[Collected data entries]
:::

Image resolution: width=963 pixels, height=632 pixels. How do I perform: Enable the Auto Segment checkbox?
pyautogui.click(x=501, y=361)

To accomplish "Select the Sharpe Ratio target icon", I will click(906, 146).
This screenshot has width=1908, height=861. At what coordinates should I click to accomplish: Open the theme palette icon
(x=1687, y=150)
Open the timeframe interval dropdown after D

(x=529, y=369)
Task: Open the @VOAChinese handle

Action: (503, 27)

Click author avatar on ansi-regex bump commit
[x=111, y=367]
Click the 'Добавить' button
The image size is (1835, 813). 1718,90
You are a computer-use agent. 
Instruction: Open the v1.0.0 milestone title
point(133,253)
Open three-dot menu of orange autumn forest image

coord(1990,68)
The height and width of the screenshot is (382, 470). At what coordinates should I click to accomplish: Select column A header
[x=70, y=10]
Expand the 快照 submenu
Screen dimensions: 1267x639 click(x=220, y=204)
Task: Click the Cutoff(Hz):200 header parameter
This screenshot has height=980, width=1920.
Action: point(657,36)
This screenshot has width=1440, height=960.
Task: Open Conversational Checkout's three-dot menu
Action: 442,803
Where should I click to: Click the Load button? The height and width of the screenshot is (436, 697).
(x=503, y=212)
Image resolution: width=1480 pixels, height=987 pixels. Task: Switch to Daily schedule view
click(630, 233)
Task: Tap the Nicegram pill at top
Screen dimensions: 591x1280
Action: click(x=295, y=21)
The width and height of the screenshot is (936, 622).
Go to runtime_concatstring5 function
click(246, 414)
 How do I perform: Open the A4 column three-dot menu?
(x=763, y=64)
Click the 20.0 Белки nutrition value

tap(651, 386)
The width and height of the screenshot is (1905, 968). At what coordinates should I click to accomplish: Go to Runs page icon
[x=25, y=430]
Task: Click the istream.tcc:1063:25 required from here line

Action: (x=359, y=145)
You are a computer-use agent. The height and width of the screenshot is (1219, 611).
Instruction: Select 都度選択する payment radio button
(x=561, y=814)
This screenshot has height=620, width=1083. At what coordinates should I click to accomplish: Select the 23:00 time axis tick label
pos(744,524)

:::

## TASK REQUIREMENTS
In the answer, include exactly the lines from the line containing "Instruction: Select 都度選択する" through the end of the data, and nothing else.

## OUTPUT BELOW
Instruction: Select 都度選択する payment radio button
(x=561, y=814)
This screenshot has height=620, width=1083. At what coordinates should I click to accomplish: Select the 23:00 time axis tick label
pos(744,524)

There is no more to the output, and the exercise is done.